_Arbeitsauftrag 1_
Geben Sie aus dem Text über Vorsorgevollmacht und Einwilligungsvorbehalt den Abschnitt von „Vorsorgevollmacht versus Betreuung“ bis „Einwilligung des Betreuers.“ wortgetreu wieder.
_Arbeitsauftrag 2_
Beantworten Sie zum Text über Vorsorgevollmacht und Einwilligungsvorbehalt folgende Fragen:
(a) Welches Gericht wird genannt?
(b) In welchen Angelegenheiten geht es um die Betreuung mit Einwilligungsvorbehalt?
(c) Was beeinträchtigt die Vollmacht nicht?

_Vorliegender Text_
──────────
Vorsorgevollmacht versus Betreuung mit Einwilligungsvorbehalt

Eine Vorsorgevollmacht ist nicht ausreichend, um eine Betreuung in Vermögensangelegenheiten mit Einwilligungsvorbehalt zu vermeiden. Der Bundesgerichtshof wies darauf hin, dass die Vollmacht die selbstständigen Geschäfte des Betroffenen nicht beeinträchtigt. Der Einwilligungsvorbehalt hingegen hindere den Betroffenen, eigenständig wirksame Geschäfte abzuschließen. Er bedürfe immer der vorherigen Einwilligung des Betreuers.
──────────
_Untersuchte Daten_
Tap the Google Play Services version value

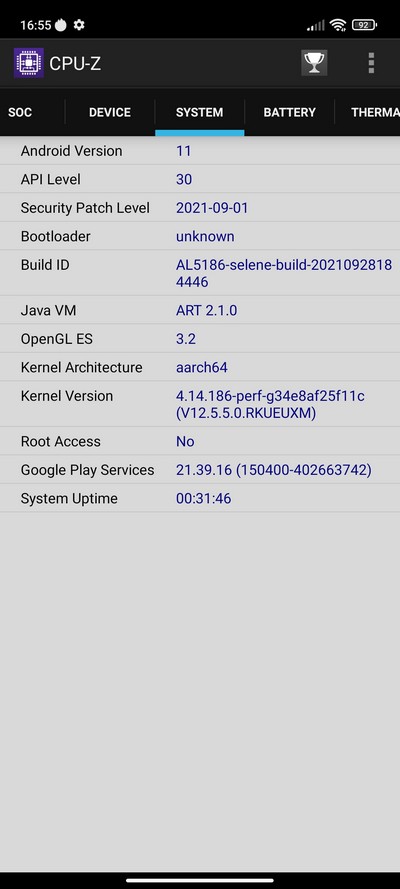tap(274, 470)
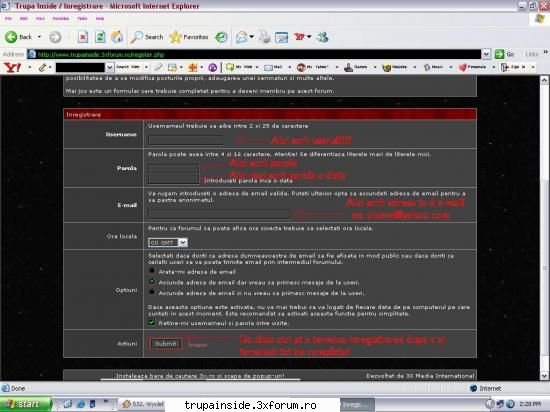The width and height of the screenshot is (550, 412).
Task: Click the Search magnifier icon
Action: click(x=136, y=37)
──────────
_Schriftliche Antwort 1_
Vorsorgevollmacht versus Betreuung mit Einwilligungsvorbehalt

Eine Vorsorgevollmacht ist nicht ausreichend, um eine Betreuung in Vermögensangelegenheiten mit Einwilligungsvorbehalt zu vermeiden. Der Bundesgerichtshof wies darauf hin, dass die Vollmacht die selbstständigen Geschäfte des Betroffenen nicht beeinträchtigt. Der Einwilligungsvorbehalt hingegen hindere den Betroffenen, eigenständig wirksame Geschäfte abzuschließen. Er bedürfe immer der vorherigen Einwilligung des Betreuers.

_Schriftliche Antwort 2_
(a) Der Bundesgerichtshof.
(b) In Vermögensangelegenheiten.
(c) Die selbstständigen Geschäfte des Betroffenen.